REQUIREMENT:
Retype the rows below word for word, beginning with the line that contains "Given: Check the Correct IQ option" and ending with the line that contains "Looking at the". Leave out any pictures.

INFORMATION SUPPLIED:
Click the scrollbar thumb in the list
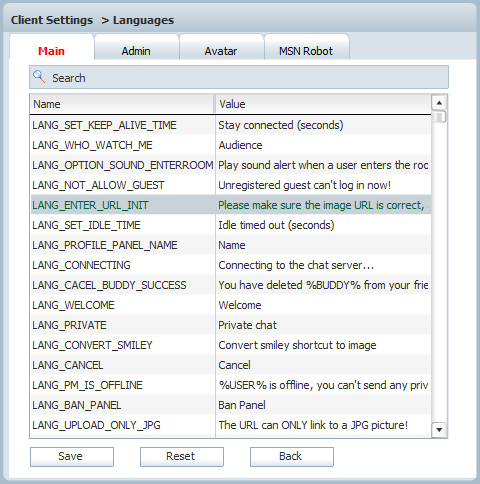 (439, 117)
---
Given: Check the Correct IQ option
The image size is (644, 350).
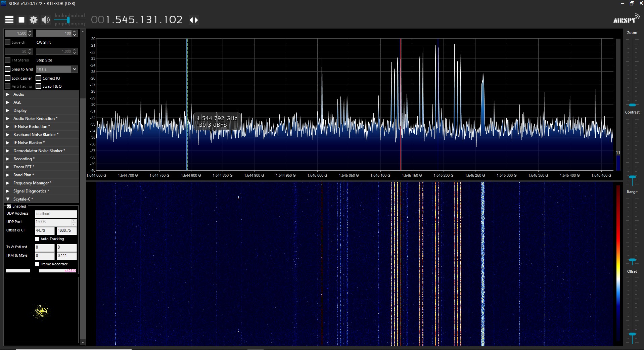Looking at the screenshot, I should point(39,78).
...
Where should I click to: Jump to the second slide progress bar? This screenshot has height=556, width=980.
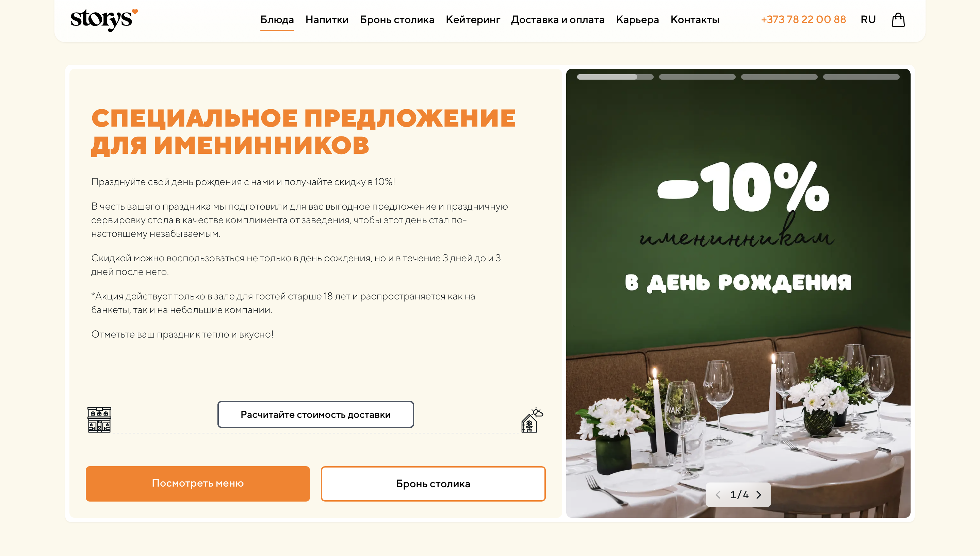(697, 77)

ANSWER BELOW:
Given: Check the Correct IQ option
The image size is (644, 350).
Looking at the screenshot, I should point(39,78).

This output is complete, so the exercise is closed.